You can build and use cutouts using the included Dockerfile and docker-compose.yml:
docker compose build cutouts
docker compose run -it cutouts
To get the latest released version and install it into a conda environment:
conda install -c asteroid-institute cutouts
To install the latest from source:
pip install git+https://github.com/B612-Asteroid-Institute/cutouts.git@main#egg=cutouts
To reproduce the example that ships with the repository:
import pandas as pd
import matplotlib.pyplot as plt
from astropy.time import Time
from cutouts import get_cutouts
from cutouts import plot_cutouts
# Read in observations and predicted ephemerides
observations = pd.read_csv("examples/2013_RR163.csv", index_col=False)
# Extract relevant quantities
ra = observations["pred_ra_deg"].values
dec = observations["pred_dec_deg"].values
vra = observations["pred_vra_degpday"].values
vdec = observations["pred_vdec_degpday"].values
obscode = observations["obscode"].values
mag = observations["mag"].values
filter = observations["filter"].values
mag_sigma = observations["mag_sigma"].values
times = Time(observations["mjd_utc"].values, scale="utc", format="mjd")

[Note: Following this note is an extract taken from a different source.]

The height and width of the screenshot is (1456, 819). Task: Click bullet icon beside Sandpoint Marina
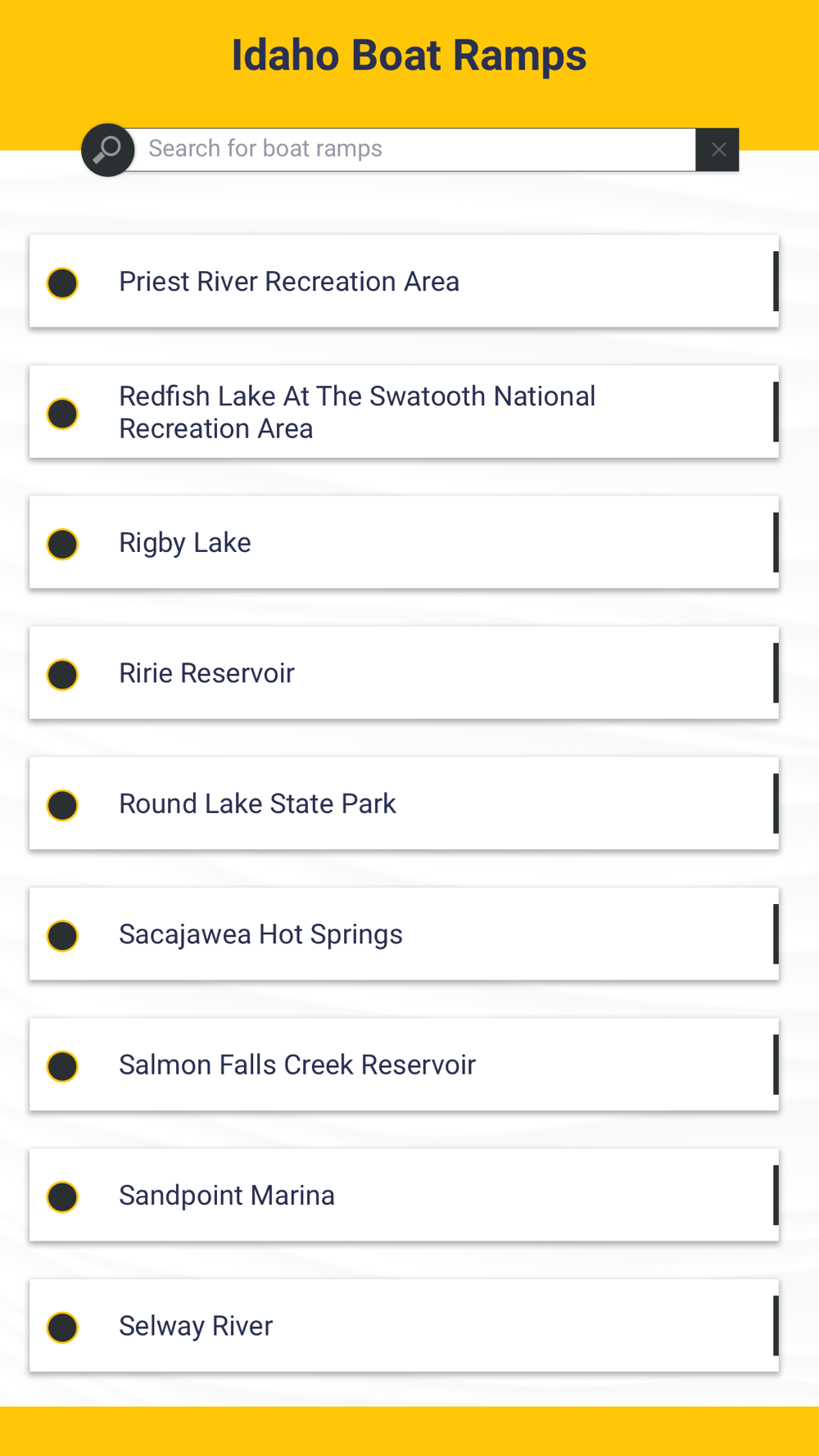(62, 1197)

exposure_id = observations["exposure_id"].values
# Find cutouts and save them
NSC_SIA_URL = "https://datalab.noirlab.edu/sia/nsc_dr2"
cutout_paths, cutout_results = get_cutouts(
times, ra, dec,
sia_url=NSC_SIA_URL,
exposure_id=exposure_id,
out_dir="examples/cutouts"
)
exposure_time = cutout_results["exptime"].values.astype(int)
# Plot cutouts
fig, ax = plot_cutouts(
cutout_paths,
times,
ra, dec,
vra, vdec,
filters=filter,
mag=mag,
mag_sigma=mag_sigma,
exposure_time=exposure_time,
cutout_height=75,
cutout_width=75,
)
fig.suptitle(f"(2013 RR163)", y=1.0)
fig.savefig(f"examples/2013_RR163.jpg", bbox_inches="tight")
cutouts
also comes with a simple command line interface (CLI) to quickly produce a grid of cutouts from a file
of predicted ephemerides and observations.
cutouts examples/2013_RR163.csv --out_dir examples/cli_test